Work request:
Nothing but the lines from the one with "The width and" through the final line of the entries below should be written out, each exactly as given.
Segment Start: Exercise data
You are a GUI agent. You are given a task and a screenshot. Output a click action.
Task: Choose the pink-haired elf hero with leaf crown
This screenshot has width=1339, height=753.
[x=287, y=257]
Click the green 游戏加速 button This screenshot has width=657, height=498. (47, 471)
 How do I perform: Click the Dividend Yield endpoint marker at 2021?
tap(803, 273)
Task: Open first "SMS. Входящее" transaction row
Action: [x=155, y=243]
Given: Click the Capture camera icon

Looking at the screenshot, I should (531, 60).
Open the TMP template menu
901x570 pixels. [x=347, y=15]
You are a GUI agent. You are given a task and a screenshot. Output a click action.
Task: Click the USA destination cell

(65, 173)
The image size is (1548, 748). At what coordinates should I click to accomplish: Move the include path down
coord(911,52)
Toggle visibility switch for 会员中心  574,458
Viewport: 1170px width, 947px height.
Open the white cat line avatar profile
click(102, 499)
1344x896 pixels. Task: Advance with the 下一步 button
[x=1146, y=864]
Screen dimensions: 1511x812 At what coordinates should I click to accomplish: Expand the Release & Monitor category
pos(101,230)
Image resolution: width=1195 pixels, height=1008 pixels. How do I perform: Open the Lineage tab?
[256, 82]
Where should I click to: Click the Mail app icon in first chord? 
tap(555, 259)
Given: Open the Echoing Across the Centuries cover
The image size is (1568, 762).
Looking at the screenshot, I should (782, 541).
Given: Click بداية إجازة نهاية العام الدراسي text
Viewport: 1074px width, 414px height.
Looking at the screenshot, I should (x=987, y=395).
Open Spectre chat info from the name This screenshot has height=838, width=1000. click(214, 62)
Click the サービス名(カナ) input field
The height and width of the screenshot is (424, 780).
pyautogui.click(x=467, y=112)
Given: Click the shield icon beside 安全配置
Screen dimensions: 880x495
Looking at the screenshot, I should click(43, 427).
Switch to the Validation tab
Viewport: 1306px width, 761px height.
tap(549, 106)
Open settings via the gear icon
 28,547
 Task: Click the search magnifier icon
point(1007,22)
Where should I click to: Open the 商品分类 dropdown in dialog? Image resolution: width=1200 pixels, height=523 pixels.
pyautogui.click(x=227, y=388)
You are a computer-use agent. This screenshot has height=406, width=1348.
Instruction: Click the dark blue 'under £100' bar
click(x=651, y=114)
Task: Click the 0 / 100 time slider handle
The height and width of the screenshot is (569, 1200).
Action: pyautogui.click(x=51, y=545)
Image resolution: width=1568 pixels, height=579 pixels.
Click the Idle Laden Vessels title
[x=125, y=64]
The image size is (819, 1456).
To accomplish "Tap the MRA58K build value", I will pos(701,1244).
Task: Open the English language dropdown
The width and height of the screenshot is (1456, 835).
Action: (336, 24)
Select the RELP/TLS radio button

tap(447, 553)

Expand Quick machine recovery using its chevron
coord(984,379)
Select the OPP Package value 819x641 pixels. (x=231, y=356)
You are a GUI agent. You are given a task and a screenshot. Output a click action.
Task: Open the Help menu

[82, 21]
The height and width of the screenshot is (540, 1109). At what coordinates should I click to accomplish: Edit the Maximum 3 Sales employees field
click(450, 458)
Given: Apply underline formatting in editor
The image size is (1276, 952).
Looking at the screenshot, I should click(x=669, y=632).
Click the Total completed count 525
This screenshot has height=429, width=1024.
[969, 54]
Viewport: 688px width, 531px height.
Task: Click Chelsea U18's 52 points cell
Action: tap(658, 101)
Segment End: Exercise data
Expected answer:
The width and height of the screenshot is (1456, 835).
Action: (336, 24)
Select the RELP/TLS radio button

tap(447, 553)

Expand Quick machine recovery using its chevron
coord(984,379)
Select the OPP Package value 819x641 pixels. (x=231, y=356)
You are a GUI agent. You are given a task and a screenshot. Output a click action.
Task: Open the Help menu

[82, 21]
The height and width of the screenshot is (540, 1109). At what coordinates should I click to accomplish: Edit the Maximum 3 Sales employees field
click(450, 458)
Given: Apply underline formatting in editor
The image size is (1276, 952).
Looking at the screenshot, I should click(x=669, y=632).
Click the Total completed count 525
This screenshot has height=429, width=1024.
[969, 54]
Viewport: 688px width, 531px height.
Task: Click Chelsea U18's 52 points cell
Action: tap(658, 101)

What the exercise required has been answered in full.